Saturday 19 January 2019

Forgotten – and Not So Forgotten – Authors

Another book I was given for Christmas was The Book of Forgotten Authors by Christopher Fowler. Forgotten authors are of course meat and drink (and blog fodder) to the likes of me, and I've been happily browsing in its pages at odd moments. It's a fascinating collection of short author profiles (typically two or three pages) interspersed with longer assays on such themes as Why Are Good Authors Forgotten?, The Forgotten Booker Authors, Forgotten for Writing Too Little – and Too Much, and The Justly Forgotten Authors. There are many names here that are new to me, some that rang faint bells, and some that could only by a stretch be called 'forgotten' – Ronald Firbank? (always a cult but an enduring one), Barbara Pym? (forgotten once, but that was a long time ago), Edmund Crispin? (another comeback kid). As for omissions... Well, off the top of my head I'd nominate these once big, now (almost) forgotten names who haven't made Fowler's cut: Hugh Walpole, Compton Mckenzie, Hall Caine, A.J. Cronin, Warwick Deeping, Marie Corelli (and Ouida), Angus Wilson, Howard Spring, Jeffery Farnol, Elizabeth Jenkins of course, and there are no doubt many more. Perhaps there could be a second volume, or an expanded edition...
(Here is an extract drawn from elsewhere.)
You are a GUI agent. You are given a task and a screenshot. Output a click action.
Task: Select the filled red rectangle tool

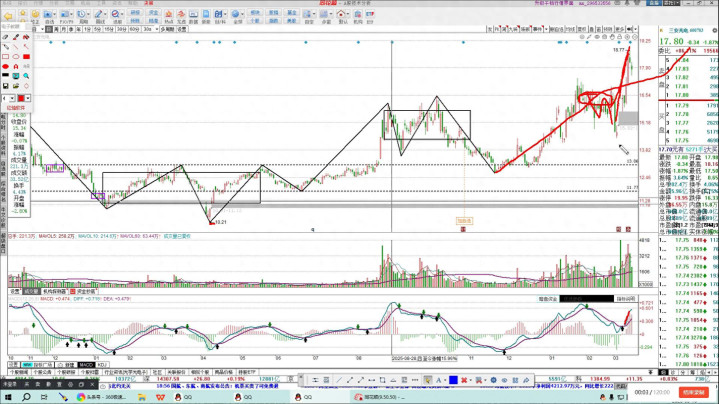click(26, 57)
  One writer who does, deservedly, feature in Christopher Fowler's list is Barbara Comyns (under her married name, Barbara Comyns Carr). I've read and written about two of her novels, and by chance I happened upon a third very recently – Our Spoons Came from Woolworths. This, I have to say, is one of the most misleadingly and offputtingly titled books I've ever come across. The title leads you to expect a charming, frothy, rather twee memoir of a couple setting up home together with insufficient money – poor but happy, coping good-humouredly with their early struggles, etc. The early chapters of Our Spoons do suggest that that is just what we're going to get – but the very first sentence tells another story altogether: 'I told Helen my story and she went home and cried.' This, though it ends happily (as is also revealed in the first paragraph), is a very dark story, in which every up (until the last one) is followed by an almighty down, each one deeper than the last. And yet, most of the time, it reads more as comedy than as tragedy. The tone belies the content almost as much as the title.
  Comyns tells this first-person story in simple language and short direct sentences, reflecting the quirky naïveté of her protagonist, Sophia, 20 years old at the beginning and about to embark on an ill-advised marriage to an egotistical would-be artist. There are parallels with Barbra Comyns's own life story, but, as she states in an author's note, 'The only things that are true in this story are the wedding and chapters 10, 11 and 12 and the poverty'. Chapters 10, 11 and 12 turn out to be a hair-raising account of the horrors, dangers and humiliations of giving birth on a public ward in the Thirties, before the advent of the NHS and the welfare state. These horrors are a foretaste of even worse things to come later in the story, including a descent into abject poverty and privation: no gas, no electricity, no hot water, no fuel but sticks gathered on Primrose Hill, and almost no food.
  It could be argued that the author's tone clashes awkwardly with the material – but it could be equally well argued that it saves that material from becoming simply unbearable and stops the book descending into a misery memoir. It's more a memoir of quite extraordinary resilience and buoyancy in the face of a truly terrible sequence of events. That happy ending is, to put it mildly, hard won and well deserved.
  I wouldn't rate Ours Spoons Came from Woolworths as highly as The Vet's Daughter or Who Was Changed and Who Was Dead, but it's a quite extraordinary novel and I'm glad to have found it.